The political storm can be traced back to the night of January 3-4, when a land dispute escalated into a volatile showdown near the Mauganj bypass. The MLA sat on a protest for roughly four hours in support of Congress leader Vinod Mishra at a disputed site. When Lallu Pandey, linked to the other side, arrived, the situation became heated.
The police detained him, but the crowd swelled, slogans rang out, and tension spiralled. The administration evacuated the MLA safely. He stayed at the station until late night, yet no written complaint was filed. The next day, a case was registered against 150 unidentified people, some arrests were made, and then, almost abruptly, Pradeep Patel disappeared from public life.
Soon after, the now-viral video surfaced, adding chilling detail to the disappearance.
In the clip, the MLA is heard giving strict instructions to his grandson do not step out at all -- "do not open the door even if someone rings the bell, order essentials online, and avoid speaking to anyone. The family claims the fear is so intense that no member has left the house for a month. The gate remains locked from inside, and the household is operating like it is under siege.
Local voices claim the threat is connected to the so-called Musa gang. "After the land dispute, the MLA hasn't been seen. We even saw 'Musa gang' written on a couple of vehicles. If a popular MLA doesn't have adequate security and 100-200 people attack, anyone will be scared," Anil Mishra said, linking the disappearance to the post-dispute escalation.
The biggest twist, however, is not in the claims. It is in the contradictions.
The district police maintain that no such gang exists. Yet references to "Musa gang" have surfaced in police records from the past. An old diary entry attributed to a then station in-charge describes an incident allegedly dated January 29, 2025, claiming 40-50 people entered the officer's chamber at night, abused him, threatened to get him removed, and that there was public discussion about them belonging to the "Musa gang." The entry even records the officer's fear that he could be killed at any time.
But the current Superintendent of Police, Dilip Soni, has dismissed the gang narrative outright.

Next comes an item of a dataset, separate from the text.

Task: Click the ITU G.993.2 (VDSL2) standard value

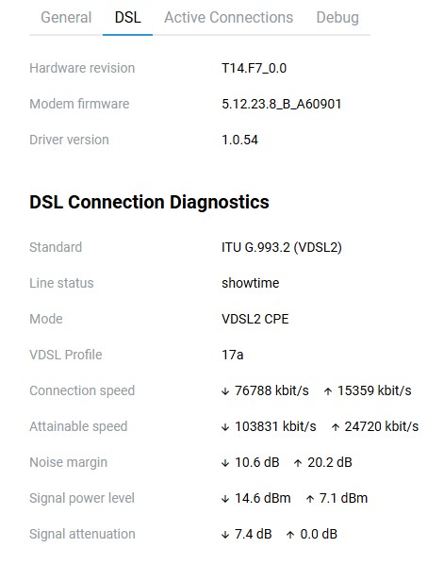Action: [x=282, y=247]
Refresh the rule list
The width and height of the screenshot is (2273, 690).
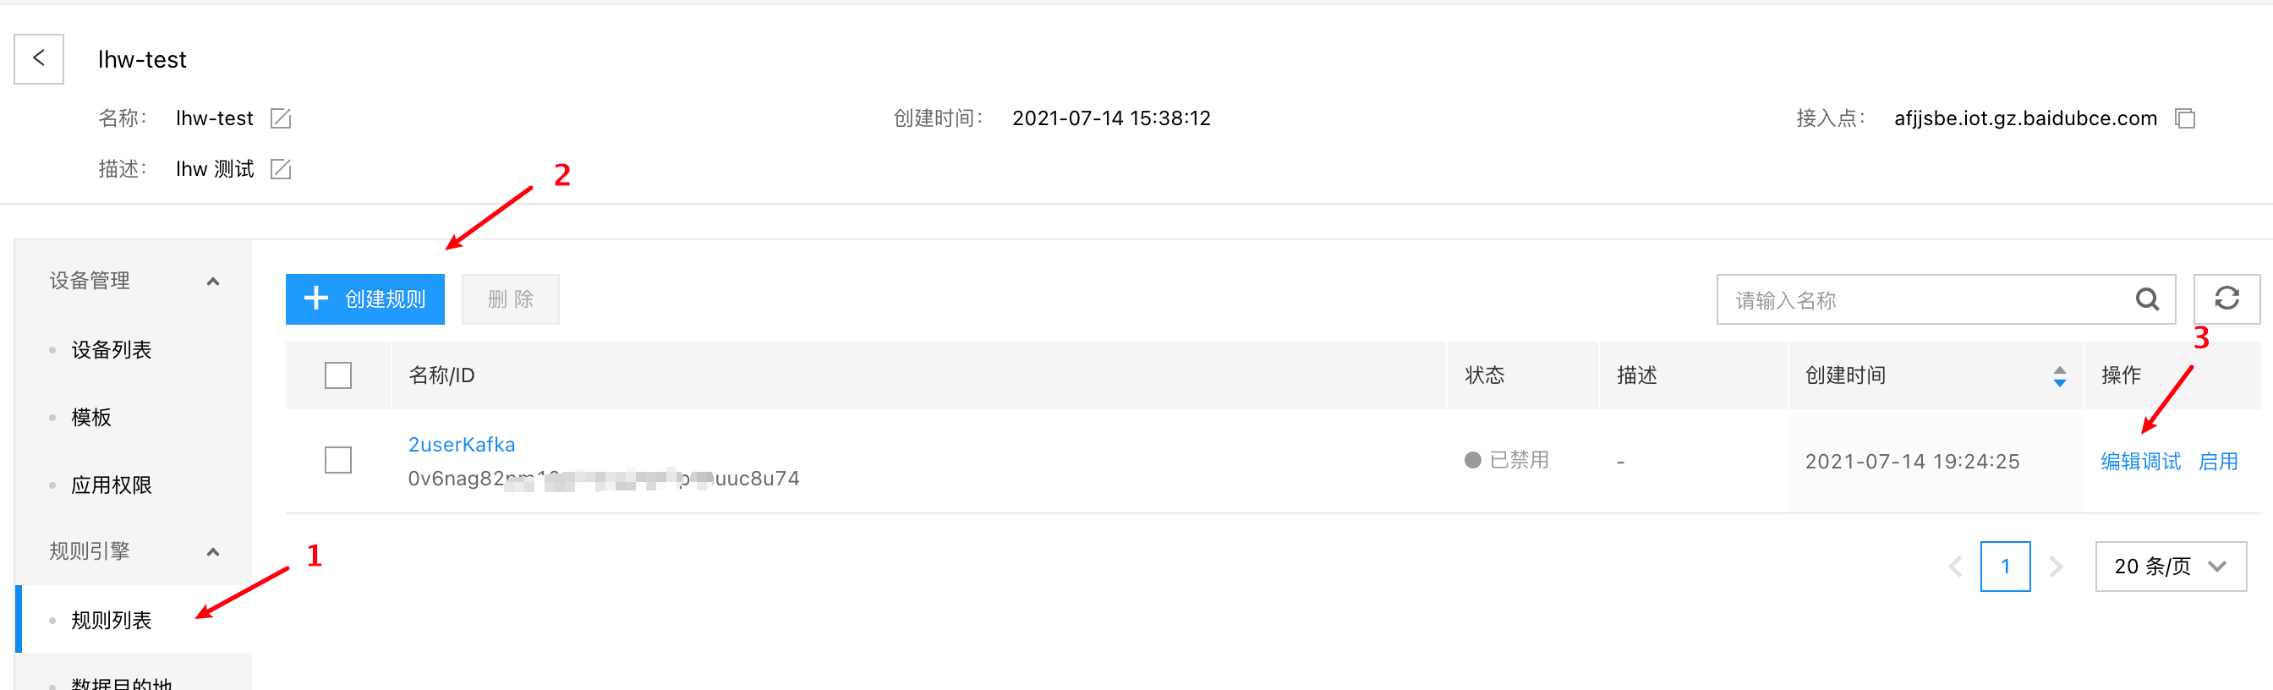2226,299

He says there is no such gang and that a year ago, an inspector wrote about it irresponsibly in the diary, after which action was taken.
The family cites "Musa gang" to explain the fear, while the police insist the gang itself is a myth. And that contradiction has become the beating heart of the controversy.
As the mystery deepens, political statements have started drifting in different directions -- each one seemingly designed to close the matter rather than answer it.
Rewa BJP MP Janardan Mishra claimed the MLA is simply on leave, suggesting everyone has a personal life and sometimes needs a break.
State minister Radha Singh said the MLA is on a pilgrimage and asserted that Chief Minister Mohan Yadav knows where he is, adding that if he were truly missing, the government would be facing protests. The Opposition, meanwhile, has seized the moment to attack the government on law and order, Leader of opposition Uman Singhar argued that if a ruling-party MLA feels unsafe, the condition of ordinary citizens can only be worse.
The question, however, refuses to die because it is not just about an MLA's absence, but about a fear story that has gripped an entire town and a political system that appears unwilling to offer a single, verifiable answer.
Is the Musa gang real, or is there another story behind the "missing MLA"? The answer will come only when Pradeep Patel himself appears publicly and explains where he has been and why a month of silence was considered safer than a formal complaint.